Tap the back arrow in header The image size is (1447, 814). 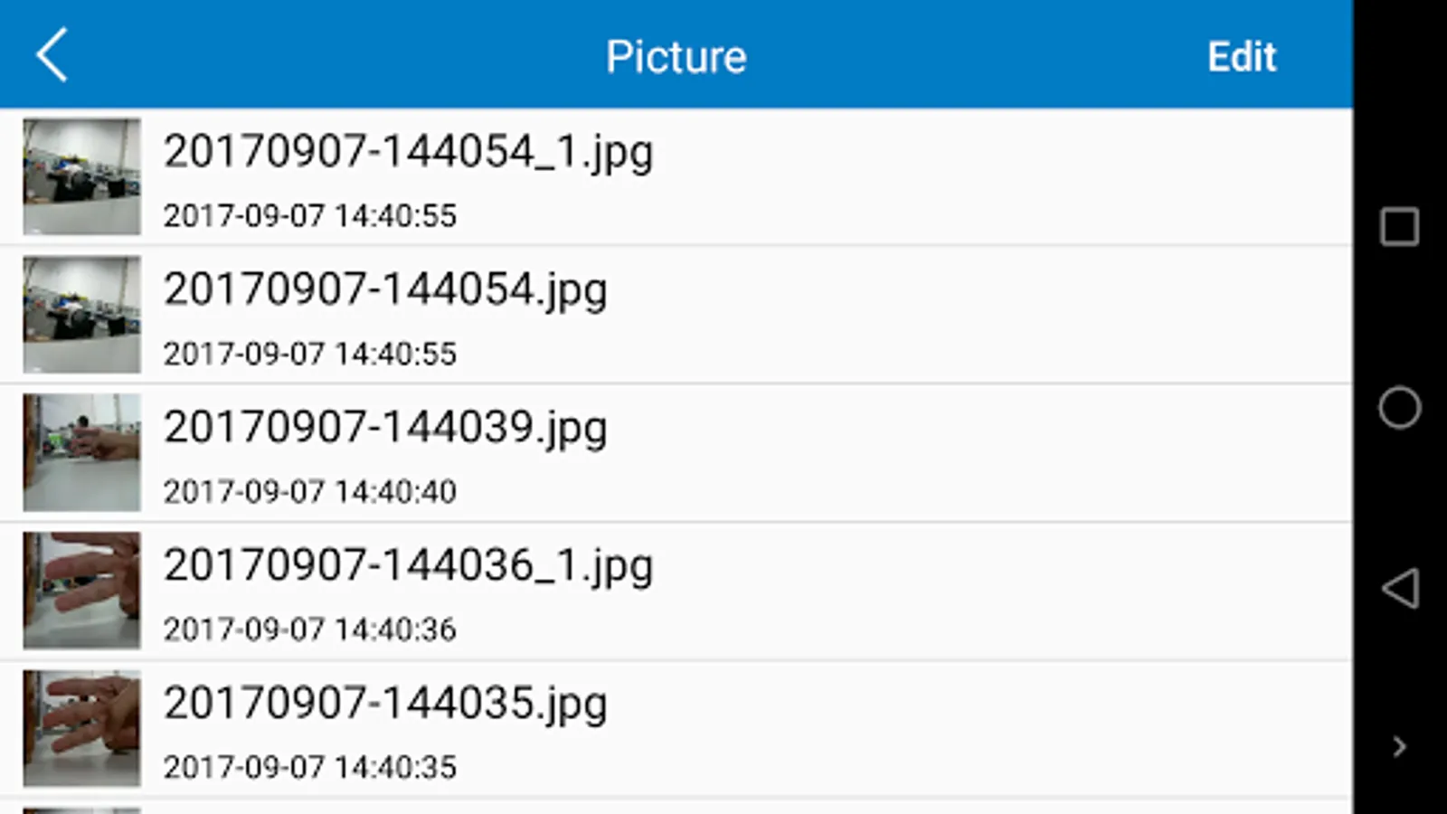click(52, 55)
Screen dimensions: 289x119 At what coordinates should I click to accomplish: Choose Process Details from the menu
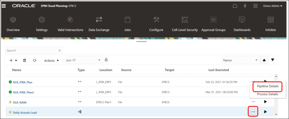268,94
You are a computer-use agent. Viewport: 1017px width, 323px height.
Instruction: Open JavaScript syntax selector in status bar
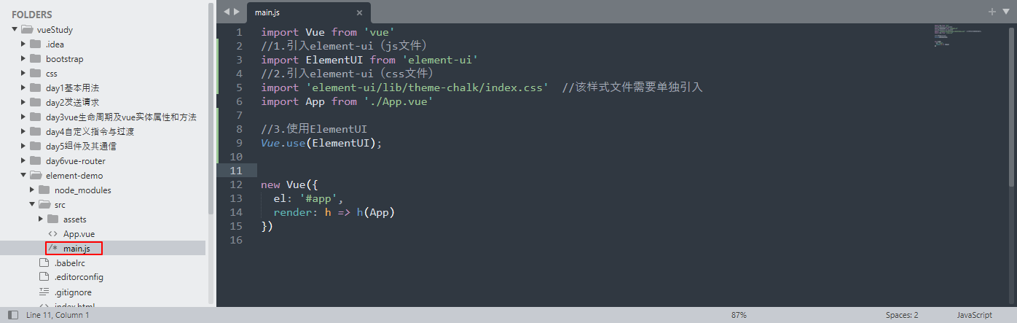(x=974, y=315)
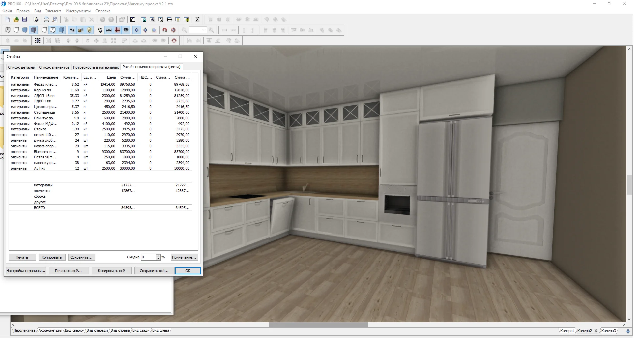The width and height of the screenshot is (640, 338).
Task: Open project file with folder icon
Action: tap(16, 20)
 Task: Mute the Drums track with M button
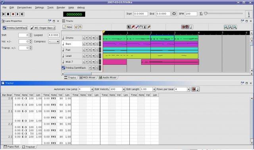click(x=94, y=38)
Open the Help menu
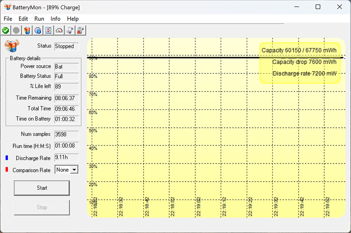Screen dimensions: 351x233 pos(73,19)
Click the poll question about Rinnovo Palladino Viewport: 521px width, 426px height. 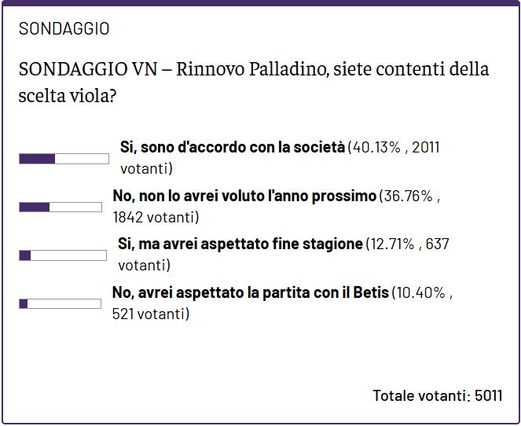tap(253, 82)
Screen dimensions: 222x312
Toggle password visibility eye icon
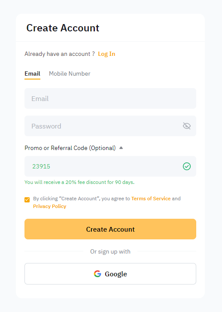(187, 126)
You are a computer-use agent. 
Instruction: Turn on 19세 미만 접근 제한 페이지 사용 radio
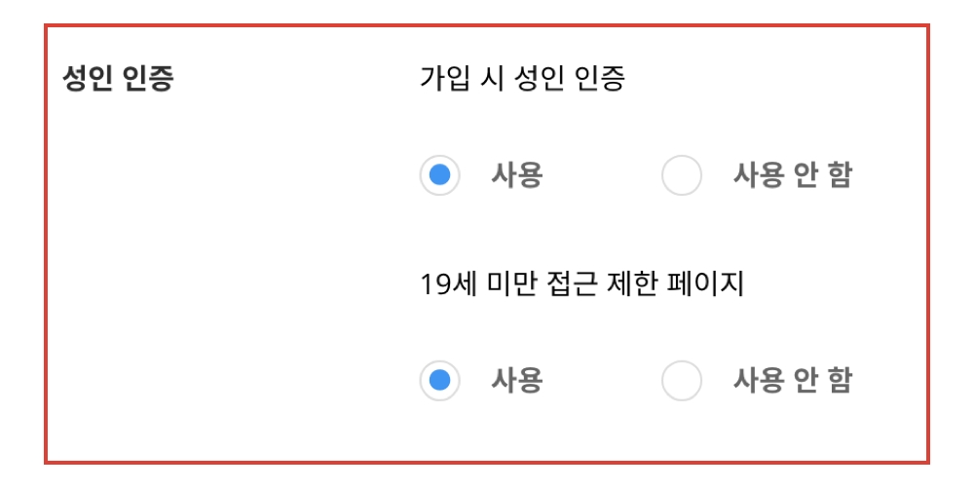tap(439, 380)
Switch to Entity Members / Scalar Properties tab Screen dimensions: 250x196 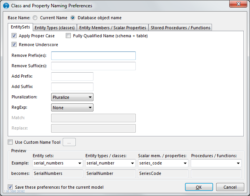[x=113, y=28]
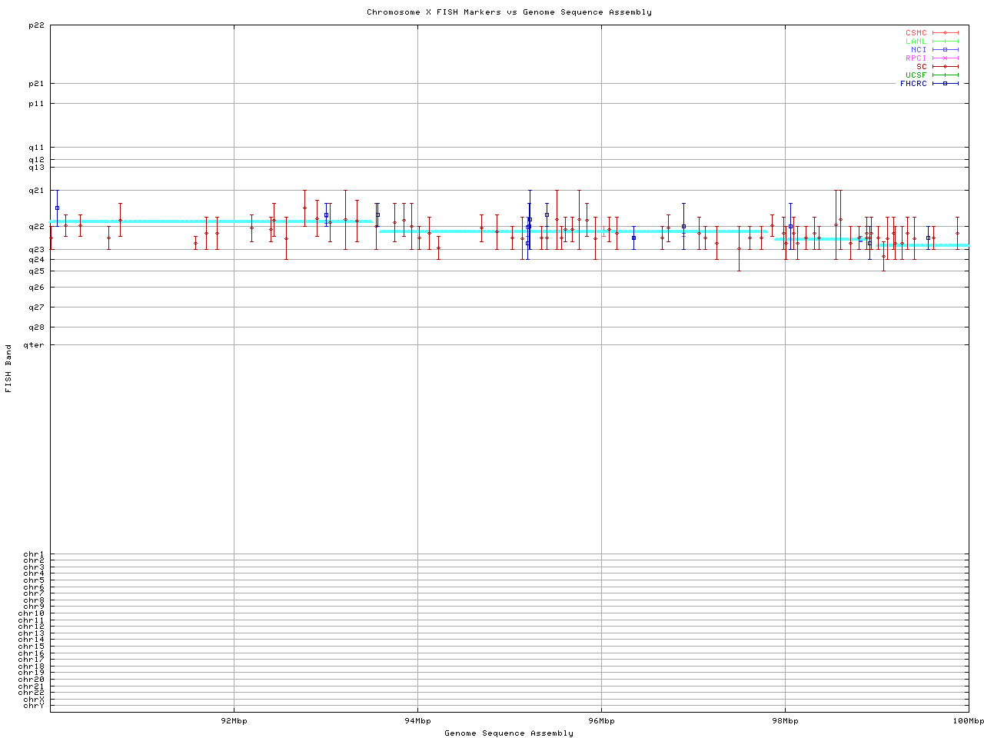Click the qter band label on y-axis
The image size is (984, 738).
tap(34, 345)
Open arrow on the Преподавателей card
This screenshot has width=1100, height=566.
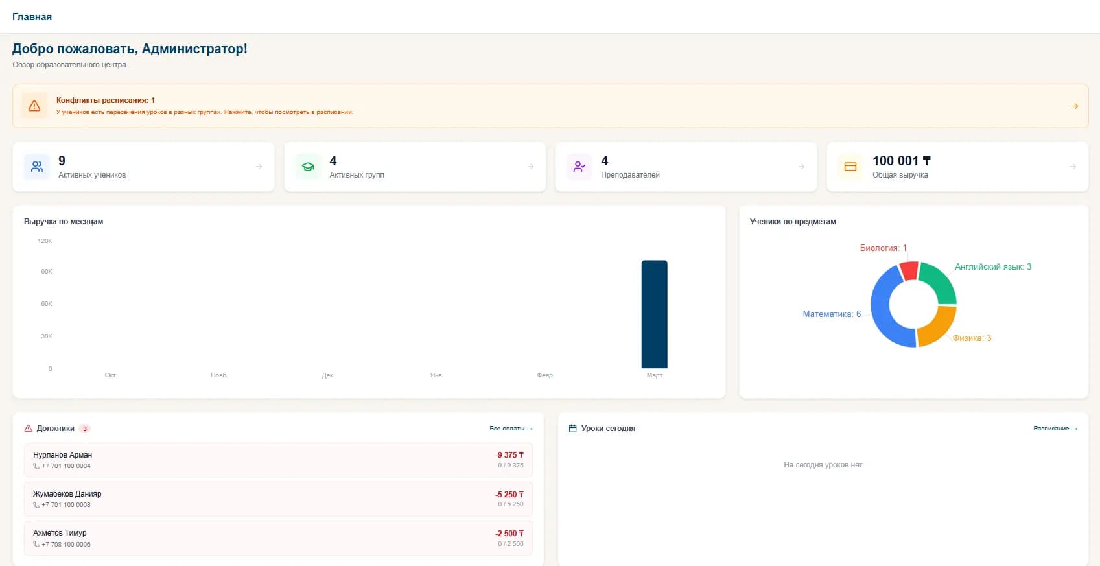pyautogui.click(x=802, y=167)
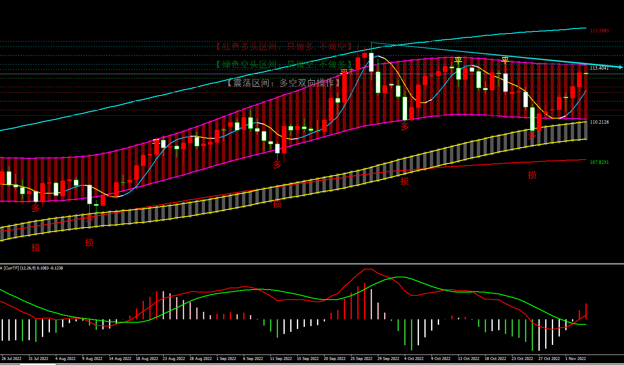Viewport: 624px width, 365px height.
Task: Click the cyan trend line arrowhead
Action: point(620,67)
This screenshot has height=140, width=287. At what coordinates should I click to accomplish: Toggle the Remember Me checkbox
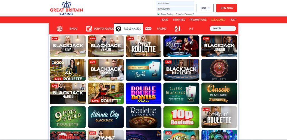point(158,14)
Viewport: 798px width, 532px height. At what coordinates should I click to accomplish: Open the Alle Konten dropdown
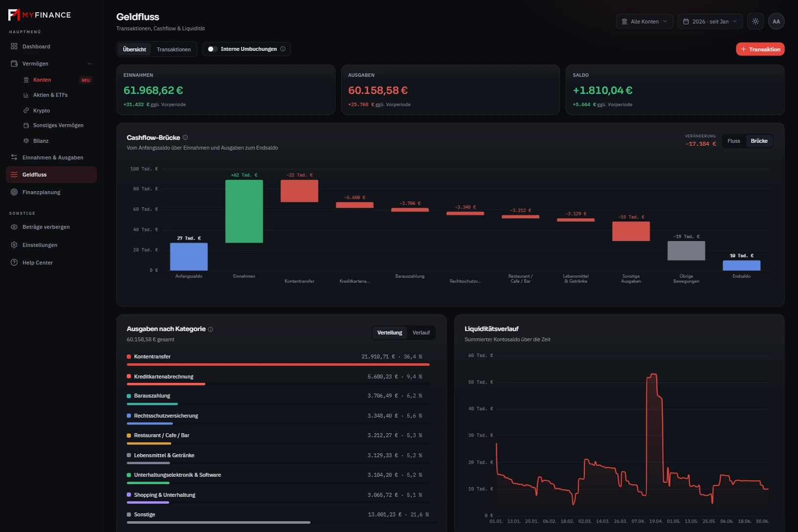(x=644, y=22)
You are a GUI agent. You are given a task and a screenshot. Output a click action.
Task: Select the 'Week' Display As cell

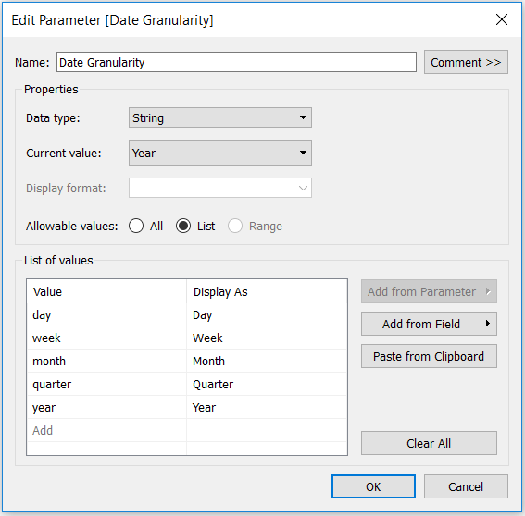(x=267, y=338)
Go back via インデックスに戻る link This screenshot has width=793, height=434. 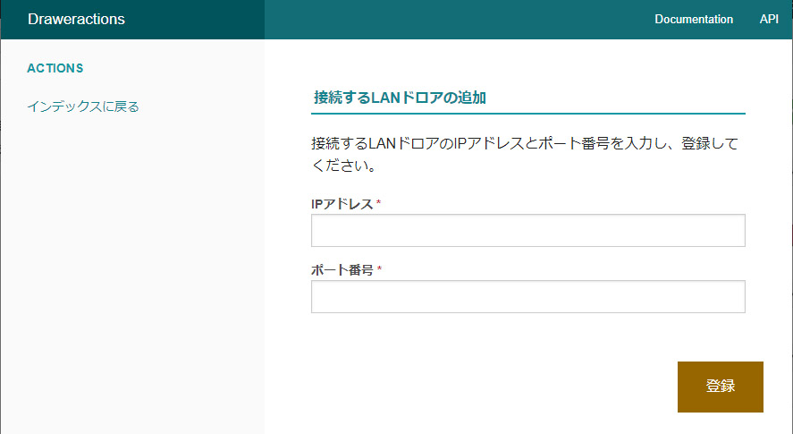pyautogui.click(x=83, y=106)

▶ Task details
Among the lines above, tally those containing the string "agent" and give only the result.

▶ Task output
3